Rows of pointing data

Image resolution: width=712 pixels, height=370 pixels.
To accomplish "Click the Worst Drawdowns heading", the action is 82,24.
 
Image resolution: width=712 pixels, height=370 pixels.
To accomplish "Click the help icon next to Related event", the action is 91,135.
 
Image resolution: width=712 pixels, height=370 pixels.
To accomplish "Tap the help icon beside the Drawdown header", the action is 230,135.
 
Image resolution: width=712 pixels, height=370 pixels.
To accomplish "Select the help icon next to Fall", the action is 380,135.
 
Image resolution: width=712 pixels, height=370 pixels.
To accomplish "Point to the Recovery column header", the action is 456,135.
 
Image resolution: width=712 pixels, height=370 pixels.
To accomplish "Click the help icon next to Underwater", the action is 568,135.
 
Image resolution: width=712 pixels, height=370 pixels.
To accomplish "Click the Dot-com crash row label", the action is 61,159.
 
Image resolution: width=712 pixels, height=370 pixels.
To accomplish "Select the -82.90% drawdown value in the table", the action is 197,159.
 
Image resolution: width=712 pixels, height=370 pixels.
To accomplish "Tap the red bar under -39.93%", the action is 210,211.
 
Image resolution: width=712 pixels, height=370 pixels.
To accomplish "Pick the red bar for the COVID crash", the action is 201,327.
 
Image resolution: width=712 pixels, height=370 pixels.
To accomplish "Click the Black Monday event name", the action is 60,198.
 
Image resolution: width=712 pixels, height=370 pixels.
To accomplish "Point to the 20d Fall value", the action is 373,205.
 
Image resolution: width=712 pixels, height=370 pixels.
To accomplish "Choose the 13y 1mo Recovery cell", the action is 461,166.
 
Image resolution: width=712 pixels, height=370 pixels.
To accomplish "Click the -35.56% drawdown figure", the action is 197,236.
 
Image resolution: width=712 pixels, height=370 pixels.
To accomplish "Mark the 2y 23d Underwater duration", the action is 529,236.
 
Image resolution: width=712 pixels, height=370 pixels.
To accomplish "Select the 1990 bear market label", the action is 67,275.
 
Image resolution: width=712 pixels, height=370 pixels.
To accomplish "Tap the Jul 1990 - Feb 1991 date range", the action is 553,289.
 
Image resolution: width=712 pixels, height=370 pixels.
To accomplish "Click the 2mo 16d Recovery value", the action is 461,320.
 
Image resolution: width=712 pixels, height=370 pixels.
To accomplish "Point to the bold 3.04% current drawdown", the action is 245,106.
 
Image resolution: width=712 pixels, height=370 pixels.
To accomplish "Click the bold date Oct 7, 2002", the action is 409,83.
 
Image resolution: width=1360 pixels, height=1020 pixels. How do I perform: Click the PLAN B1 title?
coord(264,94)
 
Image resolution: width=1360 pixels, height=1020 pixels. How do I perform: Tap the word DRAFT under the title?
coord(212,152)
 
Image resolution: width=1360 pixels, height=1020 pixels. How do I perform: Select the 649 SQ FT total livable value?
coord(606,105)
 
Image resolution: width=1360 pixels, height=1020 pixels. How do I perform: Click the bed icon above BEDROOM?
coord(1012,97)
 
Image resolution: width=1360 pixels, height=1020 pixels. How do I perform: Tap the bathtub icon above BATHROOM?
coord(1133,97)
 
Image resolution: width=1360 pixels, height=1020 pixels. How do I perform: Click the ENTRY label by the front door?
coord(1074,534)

== WHAT YOU NEED TO DO ==
Gather every line of the rows above that contains the word "next", and copy each one. Case counts.

== TASK OUTPUT ==
To accomplish "Click the help icon next to Related event", the action is 91,135.
To accomplish "Select the help icon next to Fall", the action is 380,135.
To accomplish "Click the help icon next to Underwater", the action is 568,135.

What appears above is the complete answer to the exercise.